| DATA FOR REVIEW |
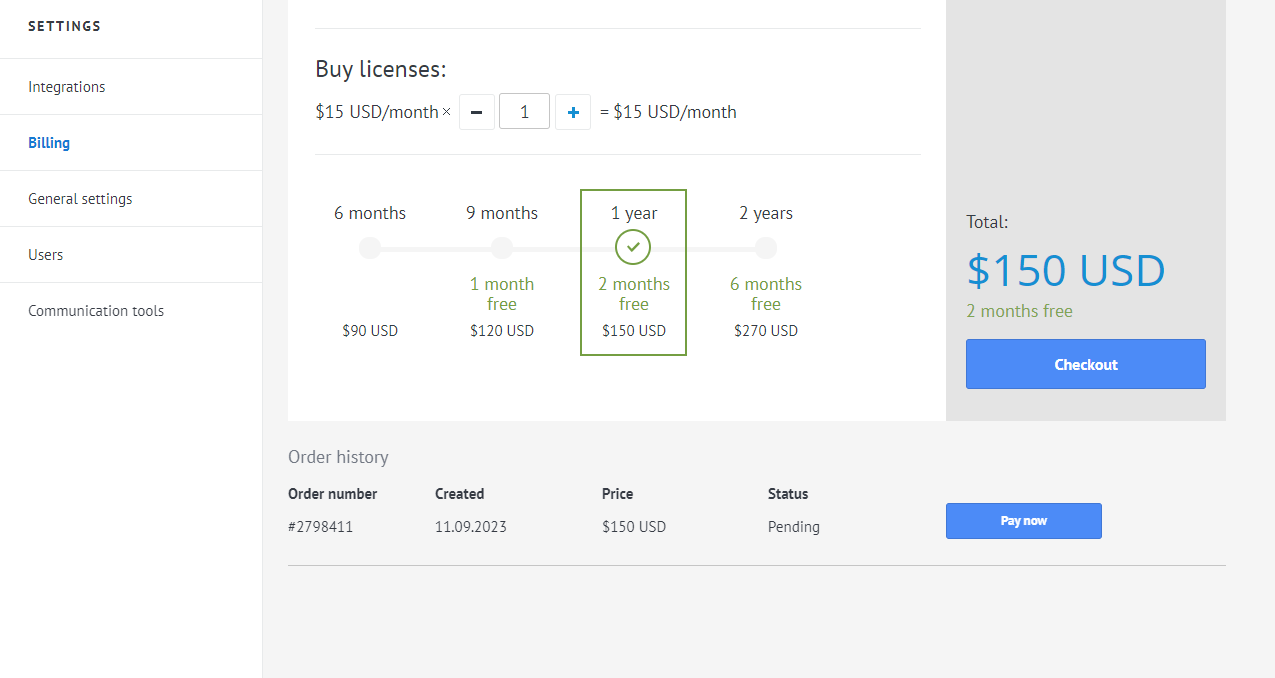Open Communication tools settings
1275x678 pixels.
(x=96, y=311)
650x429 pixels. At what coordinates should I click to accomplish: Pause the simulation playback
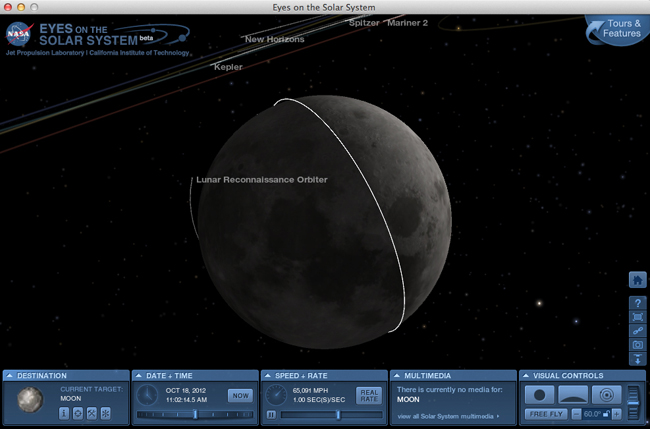(271, 413)
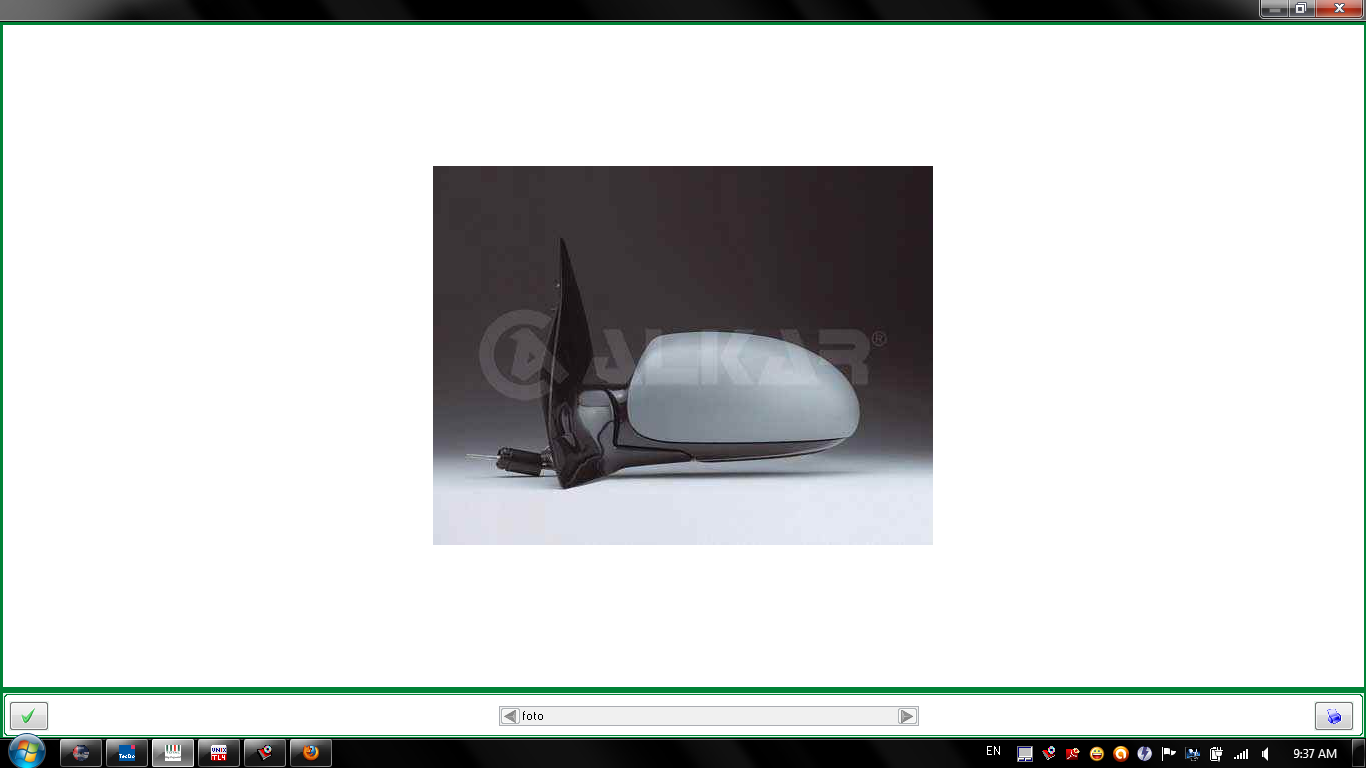Open the volume speaker tray icon

[1266, 754]
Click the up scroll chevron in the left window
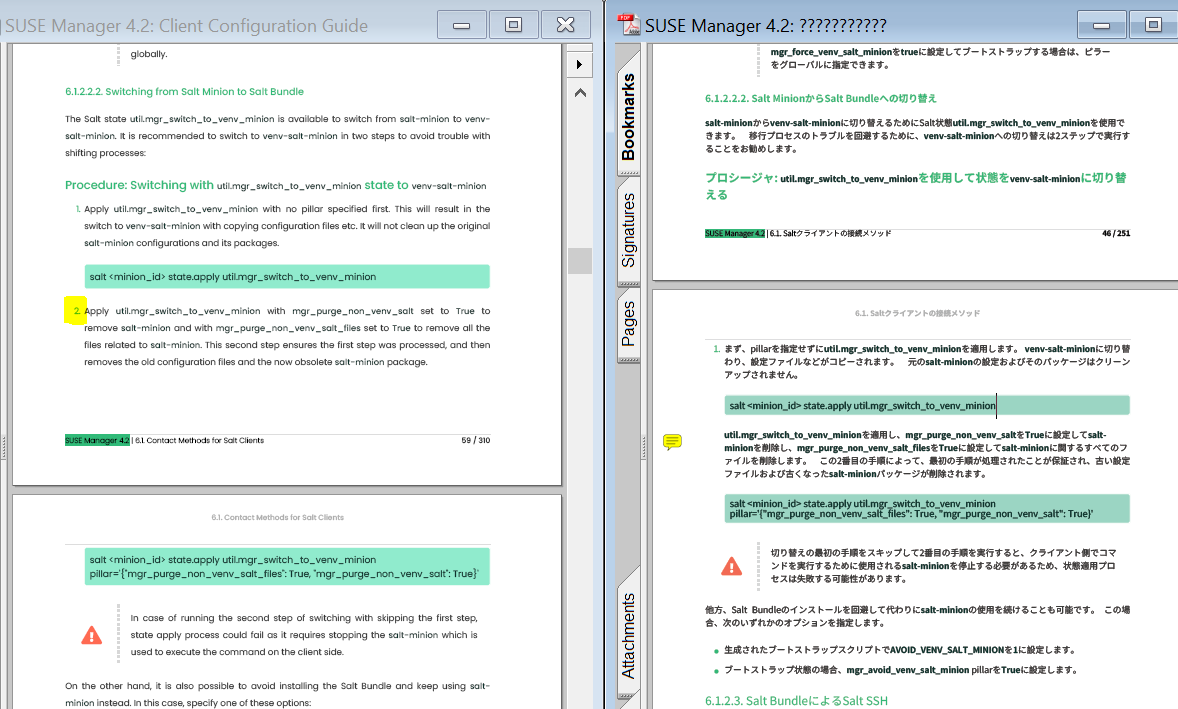This screenshot has width=1178, height=709. pos(579,91)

| YOUR TASK |
Without any pictures, restate word for word only the lines from the one with "650x429 pixels. At" through the end of the listing.

| TASK RESPONSE |
650x429 pixels. At what coordinates should I click to accomplish: Pause the simulation playback
(271, 413)
Open the volume speaker tray icon

[1266, 754]
Click the up scroll chevron in the left window
This screenshot has width=1178, height=709. pos(579,91)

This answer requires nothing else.